Können Sie mit Ihrer künstlerischen Tätigkeit ihr Studium und ihr Leben finanzieren, oder arbeiten Sie auch in anderen Bereichen?
Ich hatte während meines Studiums Nebenjobs und werde von Stiftungen und Privatpersonen unterstützt. Momentan kann ich noch nicht 100% vom Gesang leben. Dieses Ziel verfolge ich weiter und werde nicht davor zurückscheuen, Nebenjobs anzunehmen. Man ist ja nicht weniger Künstler, nur weil man sein Einkommen aus anderen Quellen generiert.
Da sind wir uns einig. Zudem ist das Studium an der Kalaidos nicht subventioniert. Was sind (neben den Studienkosten) Vor- und Nachteile einer Hochschule wie Kalaidos, die stark auf Flexibilität und Selbstständigkeit der Studierenden setzt?
Ich schätze die zeitliche und örtliche Unabhängigkeit der Kalaidos! Aber keine Rose ohne Dornen: Gerade am Anfang des Studiums hatte ich Mühe damit, mir meinen Studienalltag zu strukturieren. Heute bin ich froh darüber, dass ich dies im Rahmen meines Studiums gelernt habe.
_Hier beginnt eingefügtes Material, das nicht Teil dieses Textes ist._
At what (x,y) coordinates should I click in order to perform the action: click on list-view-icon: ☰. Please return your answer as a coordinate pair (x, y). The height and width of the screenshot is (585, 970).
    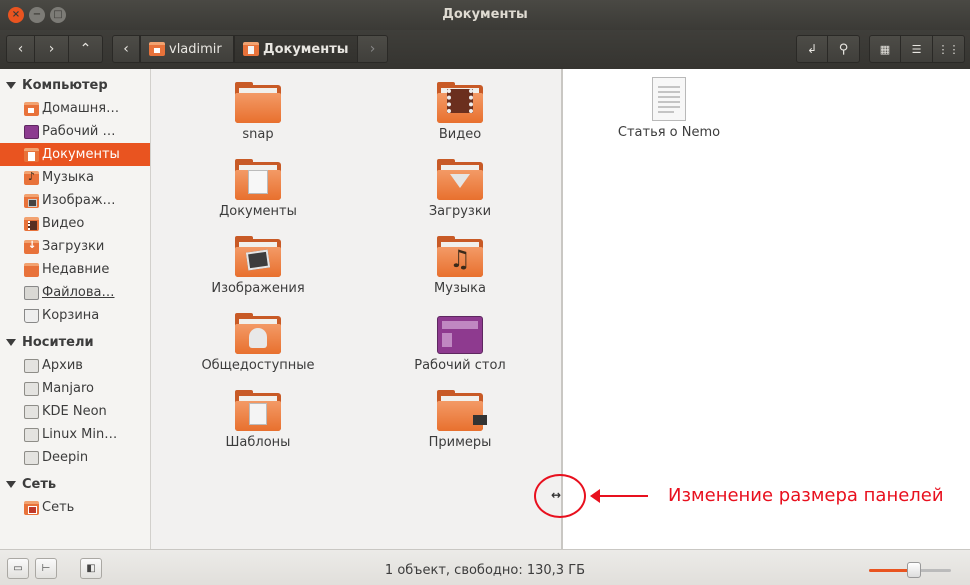
    Looking at the image, I should click on (916, 49).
Sie nennen mit der Strukturierung des Studienalltags einen wesentlichen Punkt. Trotzdem kann es immer wieder zu stressigen Phasen kommen. Sie haben eine Maturaarbeit über Achtsamkeit geschrieben – spielen solche Techniken für Ihre künstlerische Arbeit eine Rolle?
Absolut! Achtsamkeit ist für mich eine Grundvoraussetzung für jedes Lernen! Aber während des Studiums habe ich auch gelernt: Achtsamkeit allein ist zu wenig. Ich glaube, dass man sein Leben nicht im «Beobachtermodus» verbringen soll, sondern sich immer wieder im Leben und in den eigenen Rollen verlieren darf… Die Mischung macht wach und lebendig.
Sie haben einmal formuliert: «Ich lebe heute schon aus der Musik. Mein Traum ist es, in Zukunft auch von der Musik zu leben». Was bedeutet dieses Aus-der-Musik-Leben heute für Sie?
Ich glaube, es gibt keinen menschlichen Zustand, der sich nicht in Musik fassen lässt. Das Umgekehrte ist genauso gültig: Wenn man sich von der Musik berühren lässt, kann man sich in viele «Menschlichkeiten» hineinspüren. Das hat etwas sehr Befreiendes, finden Sie nicht?